# Packets disappear between router and server



## `Orum (Sep 6, 2021)

I've got a router and a server, both running FreeBSD, and both connected to the same switch.  For the most part, things work as expected; the server (and other hosts) can connect to multiple networks through the router just fine, and they can communicate between one another without issue (e.g. ssh).  I can also connect to the router remotely via OpenVPN, and the OpenVPN tunnel itself works fine.  For example, I can ssh into the router itself without issues.
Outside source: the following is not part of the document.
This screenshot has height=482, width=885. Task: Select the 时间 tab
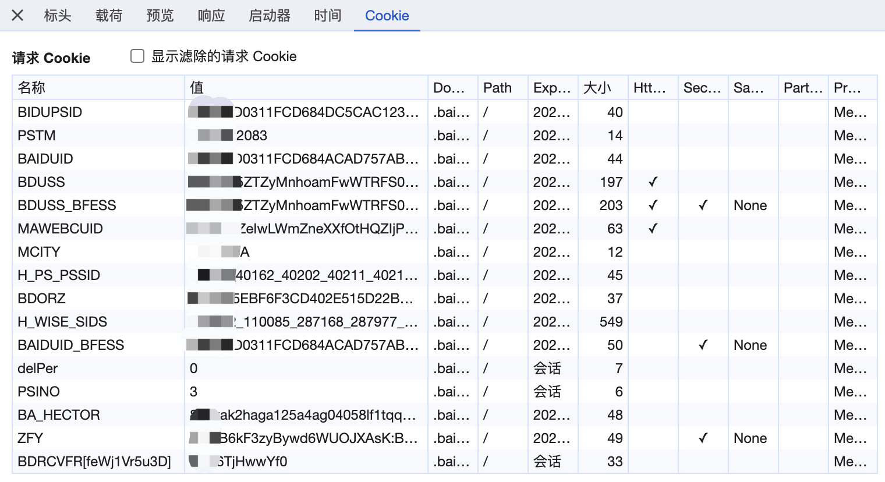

The problem comes when I try to send traffic through OpenVPN to the server.  I can actually see this traffic leave the router by using tcpdump on the egress interface:

```
# OpenVPN client is 172.168.0.18, the server it's trying to reach is 192.168.40.202, and this dump is from the router between them (which runs the OpenVPN server)
tcpdump -nqpi vlan40 proto \\udp and host 172.16.0.18
tcpdump: verbose output suppressed, use -v or -vv for full protocol decode
listening on vlan40, link-type EN10MB (Ethernet), capture size 262144 bytes
16:51:48.338621 IP 172.16.0.18.58658 > 192.168.40.202.53: UDP, length 40
```

However, this traffic mysteriously _never appears_ on the ingress side on the server:

```
# Run at the same time on the server
tcpdump -nvvvi vlan40 host 172.16.0.18
tcpdump: listening on vlan40, link-type EN10MB (Ethernet), capture size 262144 bytes
^C
0 packets captured
```

At first I thought this was due the switch between them dropping the traffic, as there aren't any other places that packets could be dropped.  However, even after I swapped out this switch for one of a completely different make and model, the problem persists.  The configuration looks proper on the server as well:

```
# Relevant lines from ifconfig
vlan40: flags=8843<UP,BROADCAST,RUNNING,SIMPLEX,MULTICAST> metric 0 mtu 1500
        options=4600703<RXCSUM,TXCSUM,TSO4,TSO6,LRO,RXCSUM_IPV6,TXCSUM_IPV6,NOMAP>
        inet 192.168.40.200 netmask 0xfffffe00 broadcast 192.168.41.255
        inet 192.168.40.202 netmask 0xffffffff broadcast 192.168.40.202
        groups: vlan
        vlan: 40 vlanproto: 802.1q vlanpcp: 0 parent interface: lagg0
        media: Ethernet autoselect
        status: active
```
...but the packets simply don't get there, even though other traffic on the same VLAN between the router and switch are handled just fine.  Anyone have an idea what could be the cause?


----------



## VladiBG (Sep 6, 2021)

What firewall do you have on the OpenVPN server?


----------



## `Orum (Sep 6, 2021)

I'm using pf.  However, there are rules to permit the traffic, and I don't believe I would see the egress traffic with tcpdump if it were being blocked.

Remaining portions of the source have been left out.